--- START ---

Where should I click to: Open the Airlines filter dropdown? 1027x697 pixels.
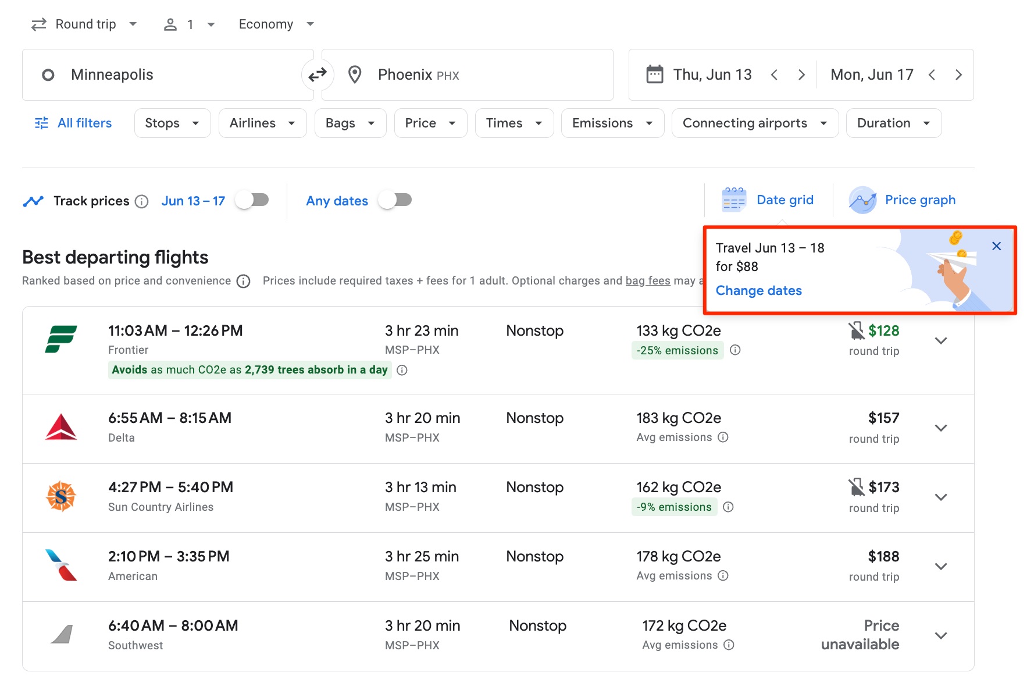[262, 123]
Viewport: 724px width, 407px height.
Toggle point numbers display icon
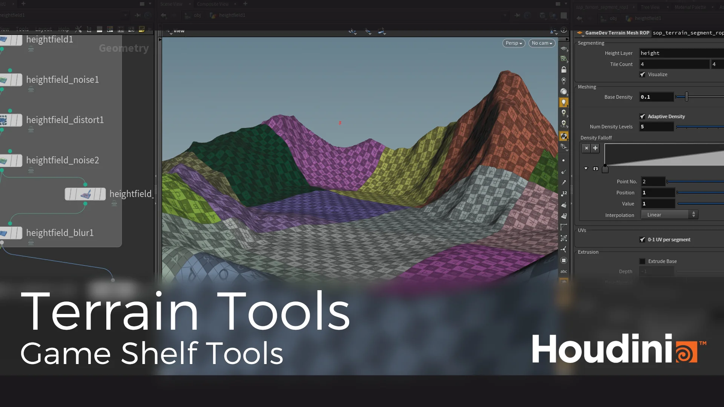click(x=564, y=193)
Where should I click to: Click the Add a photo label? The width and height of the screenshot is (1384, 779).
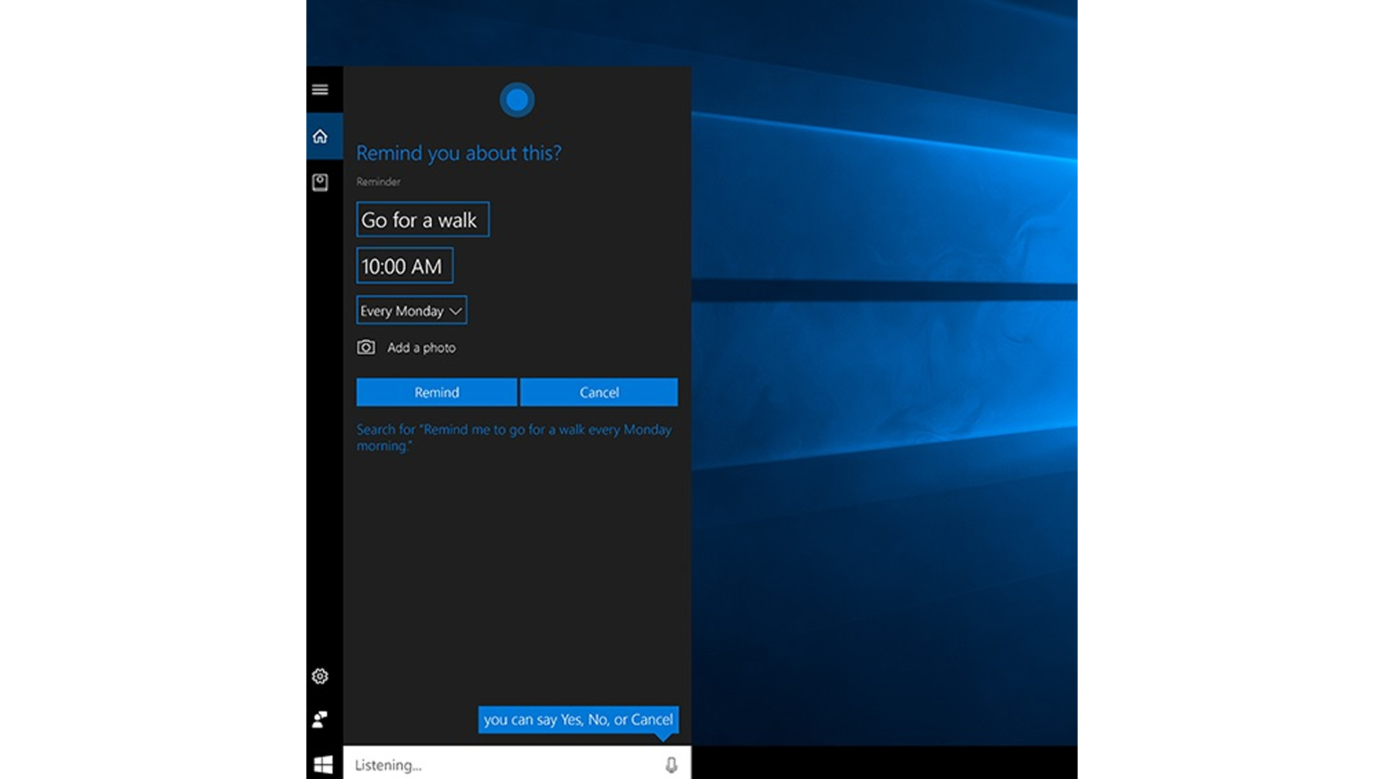tap(422, 348)
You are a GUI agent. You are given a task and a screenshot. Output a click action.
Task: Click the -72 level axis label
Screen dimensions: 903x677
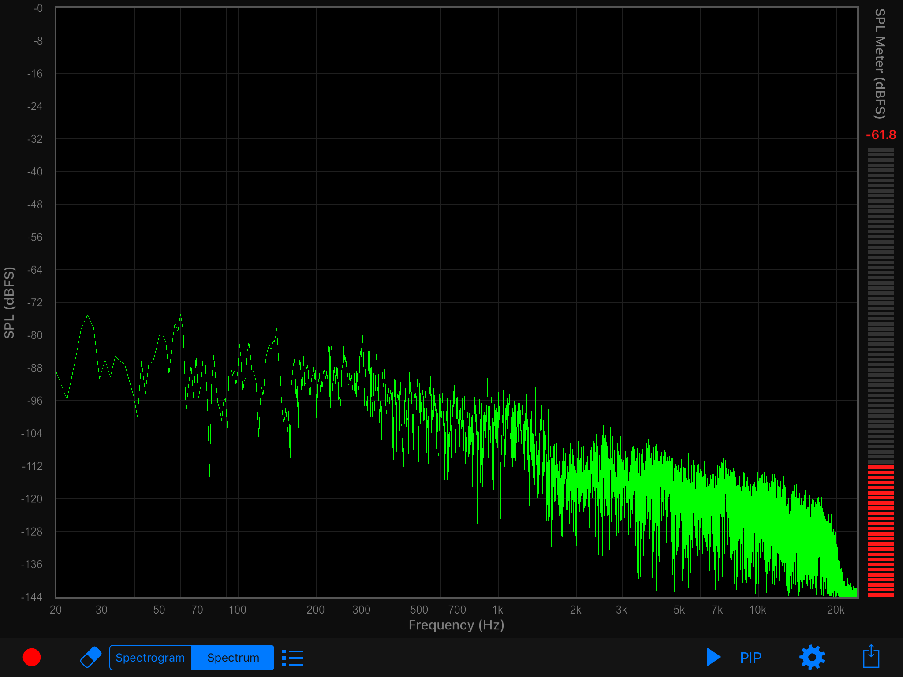35,302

--- END ---

Omitting all pictures, copy the preceding entries without any alteration.

Where should I click to: Open the Airlines filter dropdown? 1027x697 pixels.
[262, 123]
Viewport: 724px width, 407px height.
Toggle point numbers display icon
click(x=564, y=193)
Where should I click to: Click the Add a photo label? The width and height of the screenshot is (1384, 779).
tap(422, 348)
You are a GUI agent. You are given a task and a screenshot. Output a click action.
Task: Click the -72 level axis label
Screen dimensions: 903x677
35,302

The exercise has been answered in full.